(Stored items from a collection)
■ ■ ■ ■ ■ ■ ■
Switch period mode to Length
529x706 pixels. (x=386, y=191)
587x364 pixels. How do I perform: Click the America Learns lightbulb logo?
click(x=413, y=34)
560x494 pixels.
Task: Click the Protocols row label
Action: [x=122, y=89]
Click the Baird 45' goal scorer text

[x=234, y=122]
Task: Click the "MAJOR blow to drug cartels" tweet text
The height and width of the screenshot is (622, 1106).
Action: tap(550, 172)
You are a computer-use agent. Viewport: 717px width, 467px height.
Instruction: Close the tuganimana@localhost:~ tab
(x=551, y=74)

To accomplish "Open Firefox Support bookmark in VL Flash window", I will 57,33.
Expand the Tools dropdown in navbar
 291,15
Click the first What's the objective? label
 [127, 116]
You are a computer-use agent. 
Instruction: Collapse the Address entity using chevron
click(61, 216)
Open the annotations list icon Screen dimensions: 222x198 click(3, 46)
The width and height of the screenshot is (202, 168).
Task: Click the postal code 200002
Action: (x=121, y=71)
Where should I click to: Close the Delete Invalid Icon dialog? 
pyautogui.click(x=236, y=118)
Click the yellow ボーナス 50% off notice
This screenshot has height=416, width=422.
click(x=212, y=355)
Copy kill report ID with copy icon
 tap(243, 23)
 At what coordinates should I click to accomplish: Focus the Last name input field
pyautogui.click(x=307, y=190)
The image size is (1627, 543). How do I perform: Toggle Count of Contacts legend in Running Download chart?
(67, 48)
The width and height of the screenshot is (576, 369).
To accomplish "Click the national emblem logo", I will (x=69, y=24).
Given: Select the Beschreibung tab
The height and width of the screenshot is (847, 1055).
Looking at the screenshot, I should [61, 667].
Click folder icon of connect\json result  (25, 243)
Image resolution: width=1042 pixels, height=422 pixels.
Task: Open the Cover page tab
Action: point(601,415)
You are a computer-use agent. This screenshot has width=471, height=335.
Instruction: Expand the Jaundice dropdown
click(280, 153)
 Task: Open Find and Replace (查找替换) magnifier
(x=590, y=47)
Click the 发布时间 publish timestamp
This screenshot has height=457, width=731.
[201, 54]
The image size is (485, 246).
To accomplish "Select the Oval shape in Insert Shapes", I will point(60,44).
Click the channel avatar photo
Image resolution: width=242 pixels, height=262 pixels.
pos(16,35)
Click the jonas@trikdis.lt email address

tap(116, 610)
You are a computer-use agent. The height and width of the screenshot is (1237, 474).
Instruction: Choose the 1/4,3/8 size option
■ ■ ■ ■ ■ ■ ■
§ About this exercise: In the data above, find each line that has the word "computer" and copy it out.

§ Solution:
You are a computer-use agent. Viewport: 717px width, 467px height.
You are a computer-use agent. 
You are a computer-use agent. This screenshot has width=471, height=335.
You are a computer-use agent. The height and width of the screenshot is (1237, 474).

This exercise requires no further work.